累風庵閑日録

本と日常の徒然

夢の中の女/霧の中の女

●「横溝正史『女シリーズ』の初出を読む」プロジェクト。まずは「夢の中の女」を読む。ここでひとつ確認。この作品の原題は「黒衣の女」だし、掲載誌も以降の作品とは違う。もともとシリーズ作品ではなかったのである。

 物語を鑑賞することがプロジェクトの趣旨ではないので、あらすじは省略。初出と文庫との違いだけを整理する。まず、登場人物の名前が少々違っている。
初出 ⇒ 文庫
・緒方達造 ⇒ 花井達造(パチンコ屋『大勝利』の経営者)
・雪枝 ⇒ 一枝(達造の妾、『大勝利』のマダム)

 ポイントは結末部分の増補。初出では二段組一ページ半の内容が、文庫では六ページにまで増えている。金田一耕助が語る事件の説明が詳しくなり、特に事件のキモとなる被害者の性格について、より丁寧に掘り下げられている。その他事件全般に対する情報量が増えている。やはり結末部分は改稿されていた。こうやって自分で確認できて、満足である。

●余勢をかって「霧の中の女」も読み比べてみる。

 前半の「イヤリング」の章第三節までは、些細な異動はあるかもしれないが、初出と角川文庫とは同じ。ところが第四節になってからの改稿が著しい。この部分のページ数が大幅に増え、「イヤリング」の章の半分を占めるようになっている。刑事が等々力警部と金田一耕助とに事件の状況を説明するときの台詞も、現場の情景描写も、記述が丁寧になり情報量が増えている。

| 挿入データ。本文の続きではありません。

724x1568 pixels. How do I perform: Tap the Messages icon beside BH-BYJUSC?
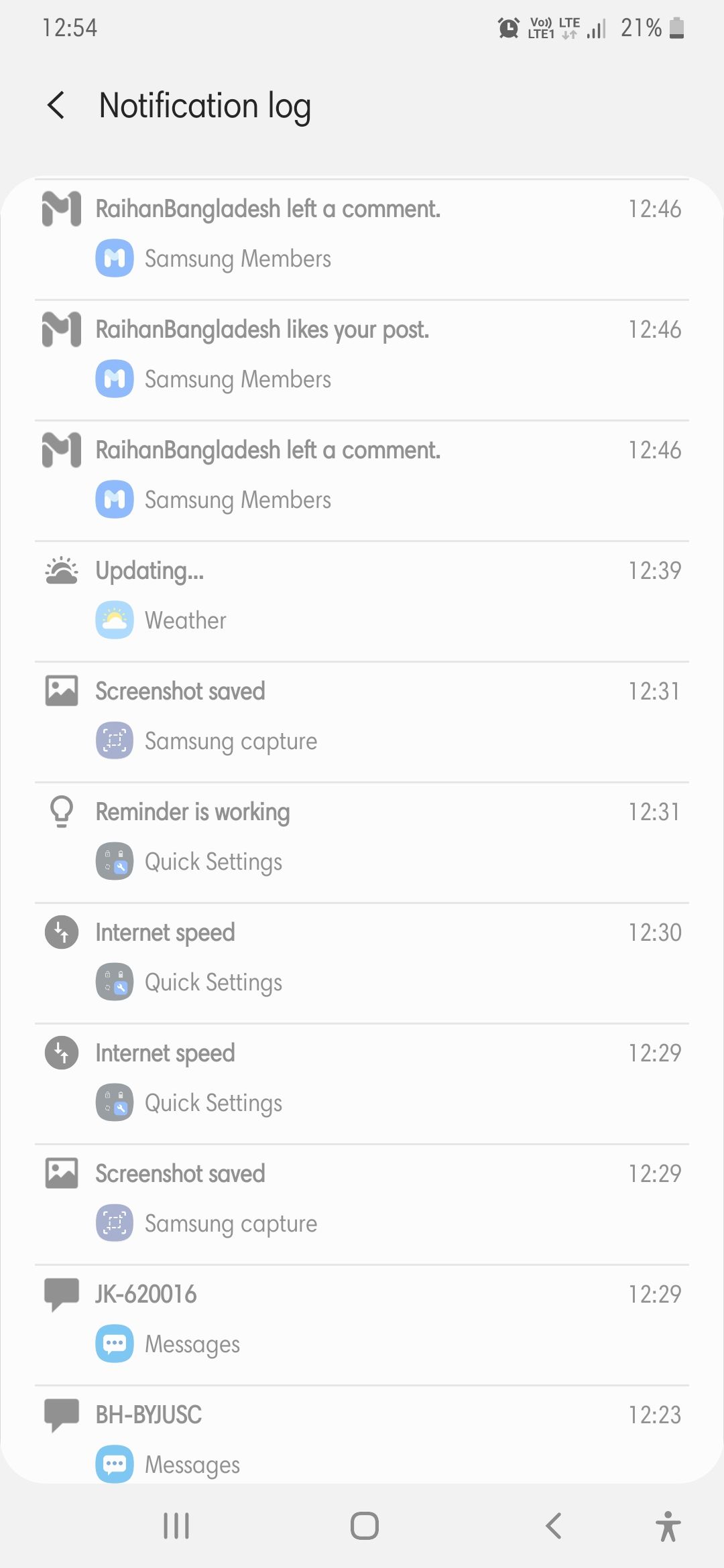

 後半「脅迫者」の章第三節前半までは同じ。ところが後半から改稿部分が増えてくる。さらに、初出では第三節で結末まで書かれて終わっているのに対し、文庫では新たに第四節が追加されている。金田一耕助が記録者に真相を語る部分は、初出では一ページの四割くらいの分量しかなかった。文庫では第四節が丸ごとその記述に充てられ、情報量が大幅に増えている。

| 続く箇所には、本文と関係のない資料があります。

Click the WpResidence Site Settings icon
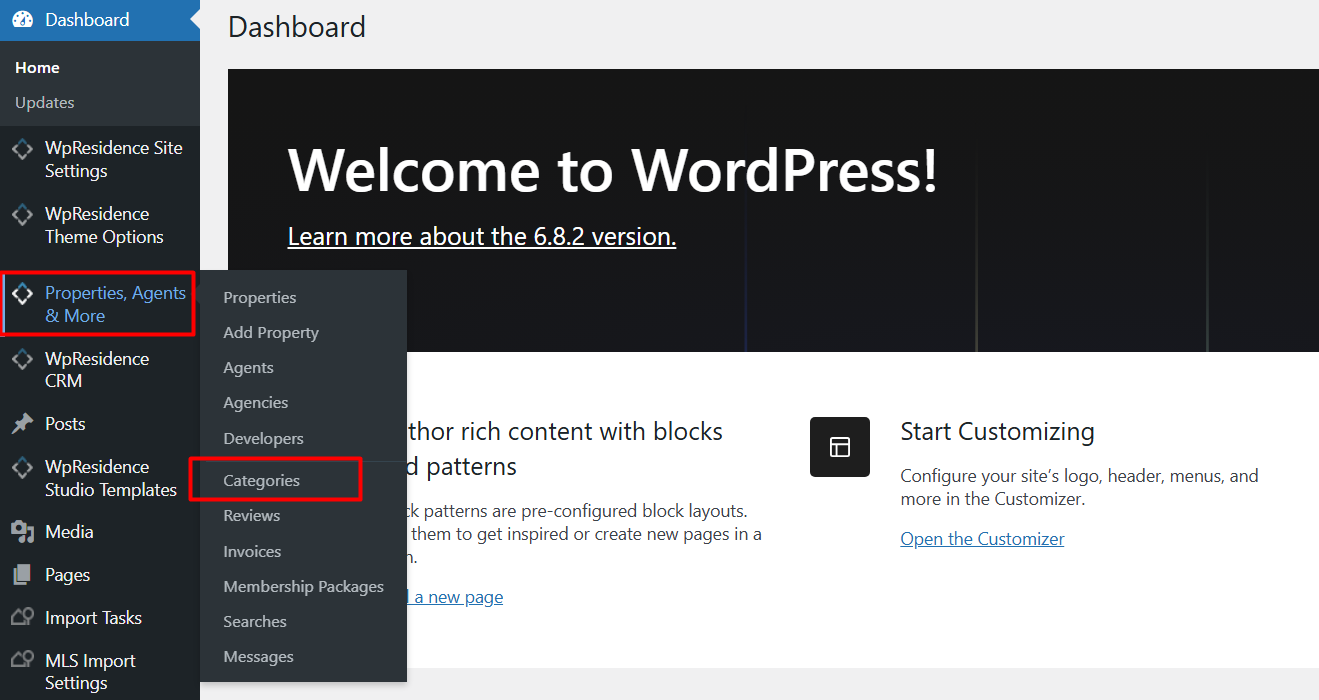click(x=22, y=149)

 文庫版第四節で、些細なことだが気になった点がひとつ。改稿・増補の影響で、情報開示の順番にちょっとだけぎこちない部分がある。ネタバレになるので、心覚えのために非公開で書いておく。

(以下、段落ひとつ全部非公開)

 それにしてもこうやって読み比べてみると、初出のテキストってほとんど長めの梗概のようにも思える簡素さである。